The most effective way to strengthen the ADA now would be to do an end run around the court and convince Congress to amend the statute to include the specific language from the original House and Senate committee reports. Courts at all levels would then be unable to waffle on whether Congress meant the ADA to cover people with HIV and other conditions that substantially limit a major life activity, even if their disabilities are “correctable.”

Therefore, it’s crucial that HIVers and their advocates get out and vote in the 2000 election—a Democratic-controlled Congress and presidency are far more likely to amend the ADA in HIVers’ favor. There’s another potential bonus to this approach: A Democratic president would probably choose more liberal Supreme Court justices to replace those expected to retire in the next few years.
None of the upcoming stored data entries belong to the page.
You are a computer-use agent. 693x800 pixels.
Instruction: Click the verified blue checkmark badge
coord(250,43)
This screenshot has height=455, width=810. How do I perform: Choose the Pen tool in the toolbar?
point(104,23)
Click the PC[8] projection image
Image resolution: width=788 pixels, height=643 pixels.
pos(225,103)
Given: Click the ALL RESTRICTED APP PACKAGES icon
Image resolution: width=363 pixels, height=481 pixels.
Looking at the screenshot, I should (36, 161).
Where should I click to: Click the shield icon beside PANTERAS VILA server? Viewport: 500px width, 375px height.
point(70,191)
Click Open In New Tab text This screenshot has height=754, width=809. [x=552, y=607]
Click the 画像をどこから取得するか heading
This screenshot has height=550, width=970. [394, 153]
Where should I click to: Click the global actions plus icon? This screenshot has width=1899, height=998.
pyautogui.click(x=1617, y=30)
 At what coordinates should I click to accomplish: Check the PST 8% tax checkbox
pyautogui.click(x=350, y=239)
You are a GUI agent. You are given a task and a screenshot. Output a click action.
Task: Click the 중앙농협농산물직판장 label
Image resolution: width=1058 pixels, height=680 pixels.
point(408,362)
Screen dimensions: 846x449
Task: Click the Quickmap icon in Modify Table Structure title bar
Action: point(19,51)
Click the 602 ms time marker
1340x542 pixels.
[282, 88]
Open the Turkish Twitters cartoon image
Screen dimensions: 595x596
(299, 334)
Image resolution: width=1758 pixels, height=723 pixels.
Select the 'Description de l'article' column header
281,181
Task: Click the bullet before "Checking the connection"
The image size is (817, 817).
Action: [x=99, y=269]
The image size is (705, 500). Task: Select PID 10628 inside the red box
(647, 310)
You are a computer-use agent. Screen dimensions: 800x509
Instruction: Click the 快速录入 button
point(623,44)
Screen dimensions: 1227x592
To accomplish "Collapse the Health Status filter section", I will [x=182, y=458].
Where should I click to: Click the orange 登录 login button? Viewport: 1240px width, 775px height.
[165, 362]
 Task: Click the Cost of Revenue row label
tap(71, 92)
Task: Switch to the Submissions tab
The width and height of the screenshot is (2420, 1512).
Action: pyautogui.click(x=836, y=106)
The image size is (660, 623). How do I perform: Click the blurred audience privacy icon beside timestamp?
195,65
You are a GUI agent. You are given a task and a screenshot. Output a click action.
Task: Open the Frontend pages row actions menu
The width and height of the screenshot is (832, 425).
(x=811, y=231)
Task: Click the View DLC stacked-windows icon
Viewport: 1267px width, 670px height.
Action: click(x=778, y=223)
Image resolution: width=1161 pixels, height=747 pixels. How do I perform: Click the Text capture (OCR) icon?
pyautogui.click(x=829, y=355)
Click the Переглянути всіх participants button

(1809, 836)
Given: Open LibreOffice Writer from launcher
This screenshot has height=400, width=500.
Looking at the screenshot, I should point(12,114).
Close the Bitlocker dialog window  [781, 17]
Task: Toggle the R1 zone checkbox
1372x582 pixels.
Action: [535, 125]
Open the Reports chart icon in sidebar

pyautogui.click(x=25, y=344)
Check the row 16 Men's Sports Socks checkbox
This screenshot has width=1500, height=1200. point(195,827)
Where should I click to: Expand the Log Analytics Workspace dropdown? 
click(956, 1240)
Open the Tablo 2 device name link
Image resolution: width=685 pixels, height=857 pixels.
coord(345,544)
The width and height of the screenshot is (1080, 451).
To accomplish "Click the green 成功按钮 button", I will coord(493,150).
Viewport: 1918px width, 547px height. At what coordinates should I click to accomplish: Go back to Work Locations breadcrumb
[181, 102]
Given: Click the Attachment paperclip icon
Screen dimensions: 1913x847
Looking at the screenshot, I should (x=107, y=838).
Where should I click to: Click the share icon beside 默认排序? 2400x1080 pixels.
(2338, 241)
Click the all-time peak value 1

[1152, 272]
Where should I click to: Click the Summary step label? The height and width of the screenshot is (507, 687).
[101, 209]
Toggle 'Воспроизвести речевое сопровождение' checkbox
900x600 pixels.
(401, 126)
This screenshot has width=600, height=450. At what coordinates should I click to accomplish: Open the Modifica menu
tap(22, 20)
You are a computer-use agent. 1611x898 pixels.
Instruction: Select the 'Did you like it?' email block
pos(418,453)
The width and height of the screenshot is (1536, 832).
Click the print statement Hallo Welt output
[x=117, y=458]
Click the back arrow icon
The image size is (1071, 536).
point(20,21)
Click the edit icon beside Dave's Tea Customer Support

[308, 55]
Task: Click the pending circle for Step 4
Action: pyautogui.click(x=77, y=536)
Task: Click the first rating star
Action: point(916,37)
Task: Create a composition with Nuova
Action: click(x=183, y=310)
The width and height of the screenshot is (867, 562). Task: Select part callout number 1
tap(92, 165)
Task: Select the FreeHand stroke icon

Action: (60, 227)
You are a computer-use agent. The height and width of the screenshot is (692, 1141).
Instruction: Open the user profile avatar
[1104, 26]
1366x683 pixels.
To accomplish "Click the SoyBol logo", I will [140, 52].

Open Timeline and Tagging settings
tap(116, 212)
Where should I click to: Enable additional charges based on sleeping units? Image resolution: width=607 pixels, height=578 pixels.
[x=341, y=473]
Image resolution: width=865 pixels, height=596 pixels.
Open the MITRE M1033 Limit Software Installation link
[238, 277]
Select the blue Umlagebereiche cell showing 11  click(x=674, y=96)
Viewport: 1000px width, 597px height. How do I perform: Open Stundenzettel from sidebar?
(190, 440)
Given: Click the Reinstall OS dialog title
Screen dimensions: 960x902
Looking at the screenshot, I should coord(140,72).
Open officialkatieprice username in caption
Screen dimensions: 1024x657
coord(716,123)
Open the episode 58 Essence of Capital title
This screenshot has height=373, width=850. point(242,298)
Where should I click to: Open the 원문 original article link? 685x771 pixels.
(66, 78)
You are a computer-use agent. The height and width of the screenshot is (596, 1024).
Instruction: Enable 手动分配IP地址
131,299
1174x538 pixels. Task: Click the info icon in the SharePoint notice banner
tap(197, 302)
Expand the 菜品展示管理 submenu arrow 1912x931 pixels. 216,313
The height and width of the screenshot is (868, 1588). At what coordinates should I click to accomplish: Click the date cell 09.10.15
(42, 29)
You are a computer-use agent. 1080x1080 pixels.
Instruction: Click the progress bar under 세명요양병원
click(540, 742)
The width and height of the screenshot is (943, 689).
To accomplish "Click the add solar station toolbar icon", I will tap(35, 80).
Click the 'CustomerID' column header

In the end, the squabbling over the ADA would be avoided if the United States took a page from South Africa’s sweeping federal civil rights law, which specifically prevents discrimination against people with HIV in all forms of public accommodation and employ-ment. But knowing how difficult it is to add such a clause to any civil rights statute here, even at the lowest local level, it may be many years before we reach that enlightened place.